TASK: With the pictures removed, reproduce exactly the lines from the one that contains "Task: Open the Копылова Н.В. account menu" through the last line of the entries below.

[Opening SOURCE DATA section]

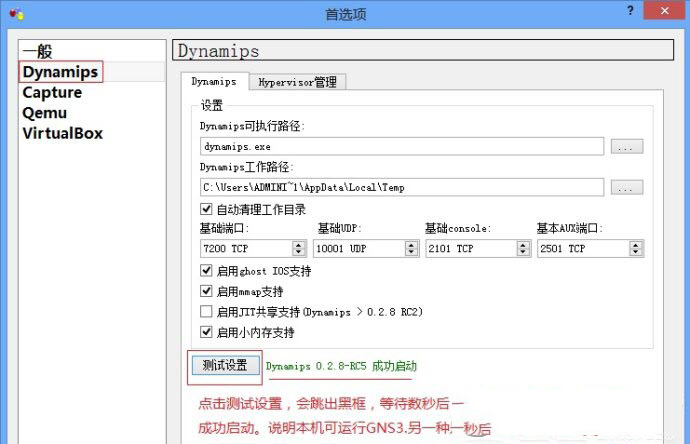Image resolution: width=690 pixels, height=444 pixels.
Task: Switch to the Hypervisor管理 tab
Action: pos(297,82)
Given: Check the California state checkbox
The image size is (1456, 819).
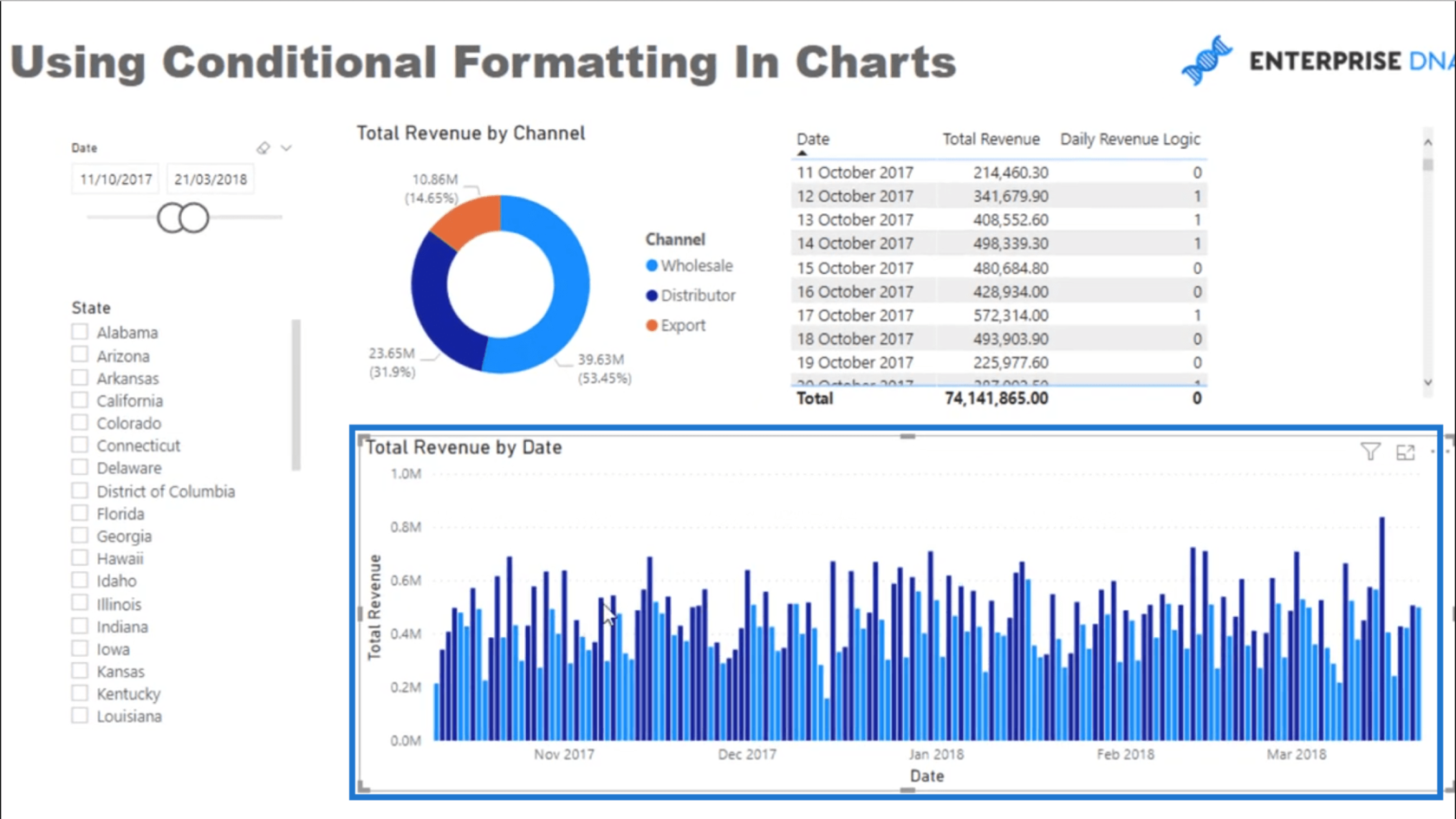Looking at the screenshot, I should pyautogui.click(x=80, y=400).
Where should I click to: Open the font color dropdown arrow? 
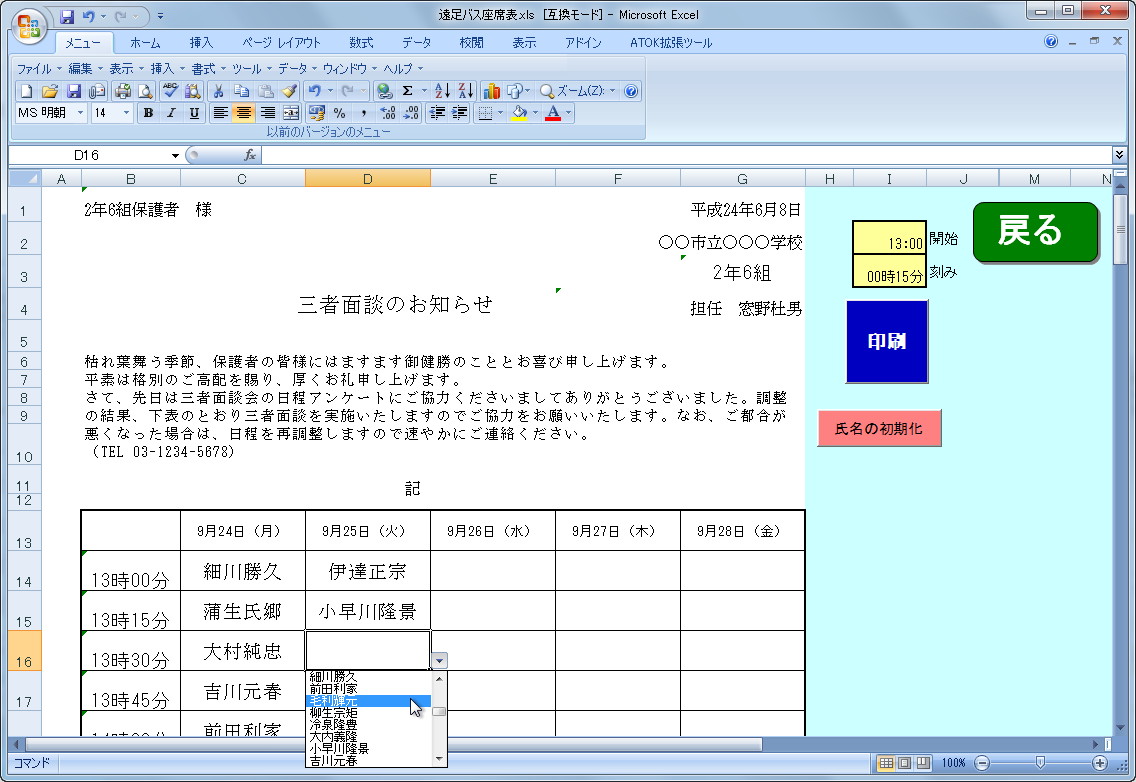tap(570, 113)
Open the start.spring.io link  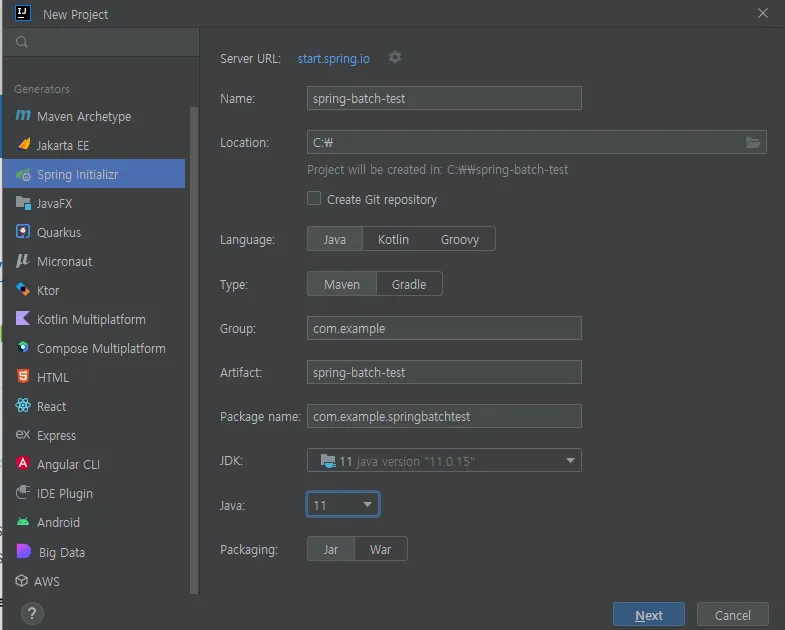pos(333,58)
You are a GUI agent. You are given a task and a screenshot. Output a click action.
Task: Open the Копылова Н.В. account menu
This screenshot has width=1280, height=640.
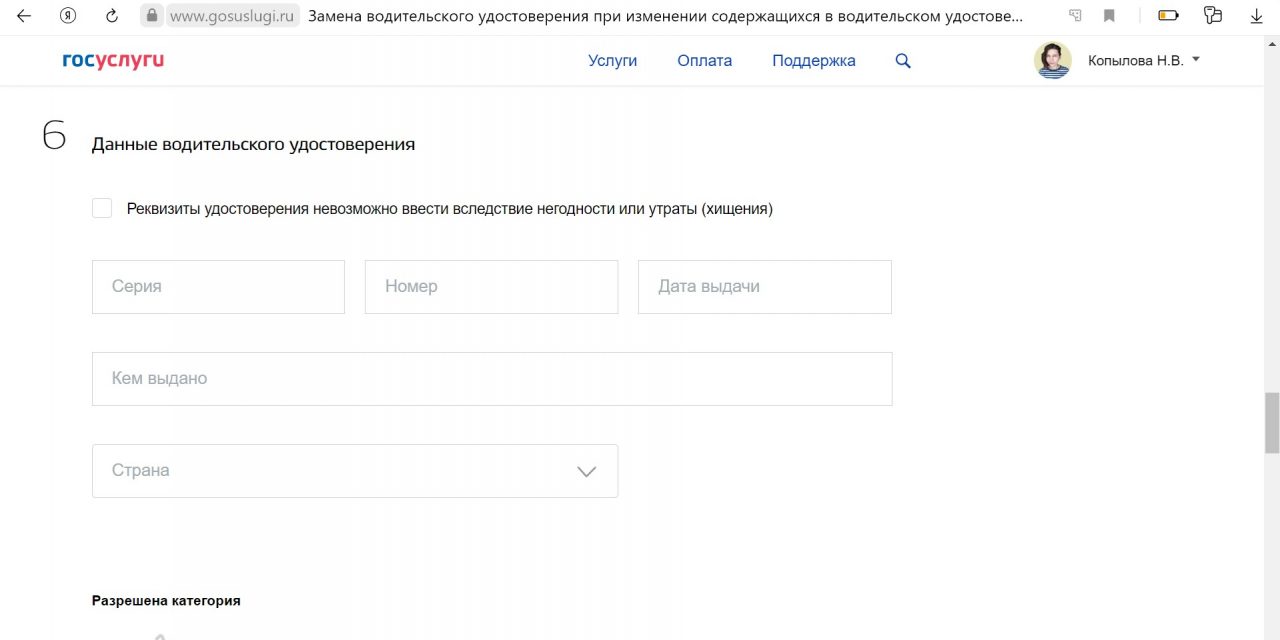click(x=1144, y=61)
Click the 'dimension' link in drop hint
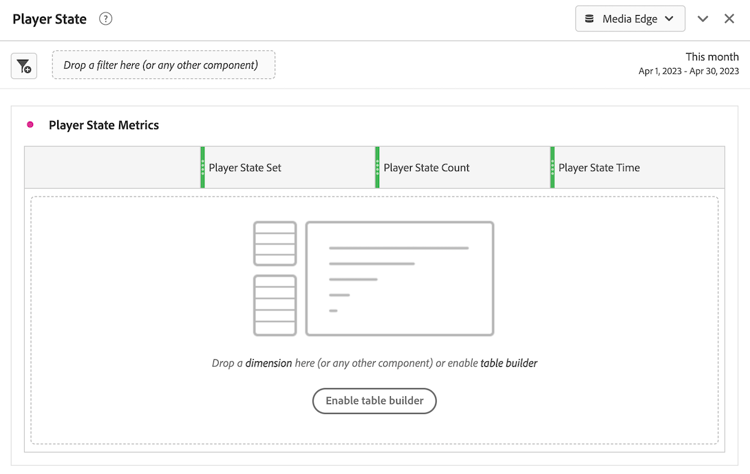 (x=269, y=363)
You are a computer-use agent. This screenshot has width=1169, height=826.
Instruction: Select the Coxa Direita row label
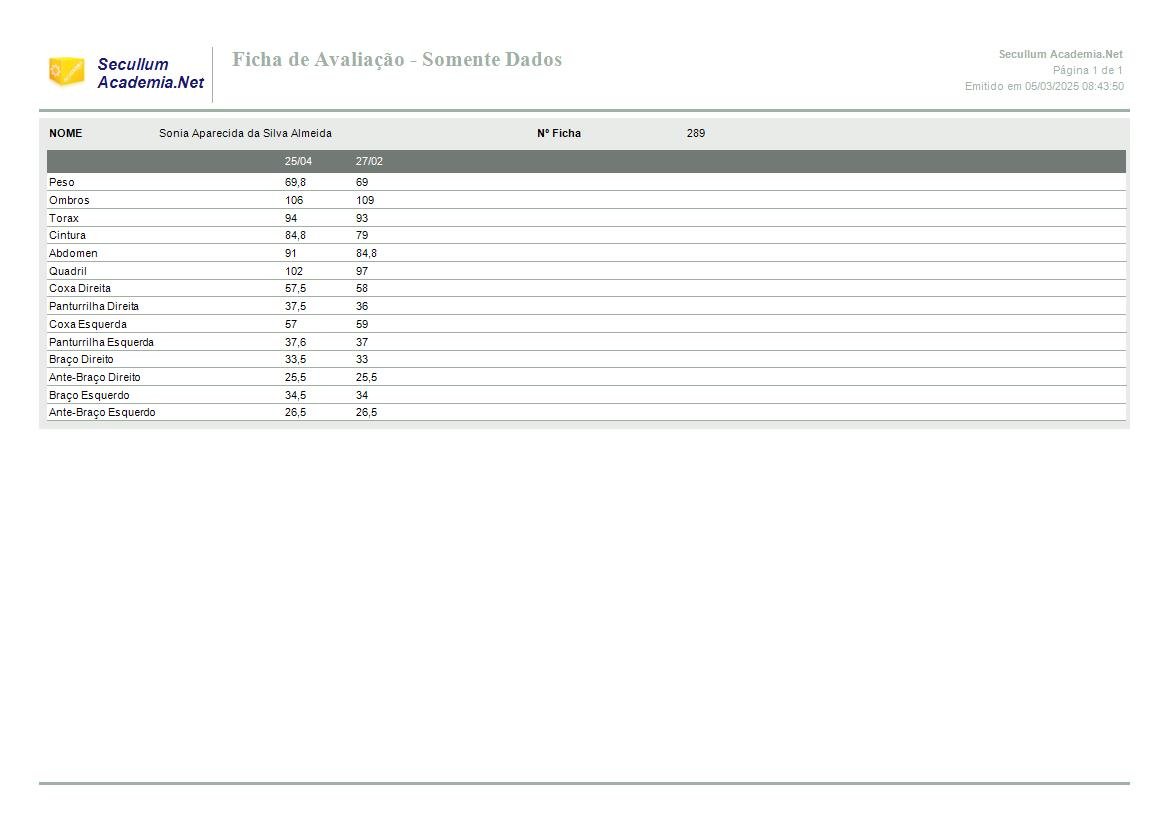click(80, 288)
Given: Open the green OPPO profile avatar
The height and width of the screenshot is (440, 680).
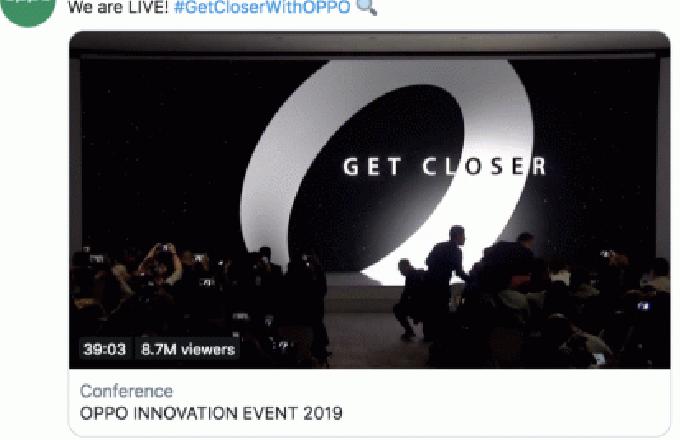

[Closing SOURCE DATA section]

SOLVED PROBLEM:
Task: Open the Копылова Н.В. account menu
This screenshot has width=1280, height=640.
click(x=1144, y=61)
Click the 'dimension' link in drop hint
 (x=269, y=363)
You are a computer-use agent. This screenshot has width=1169, height=826.
Instruction: Select the Coxa Direita row label
click(80, 288)
Given: Open the green OPPO profile avatar
The height and width of the screenshot is (440, 680).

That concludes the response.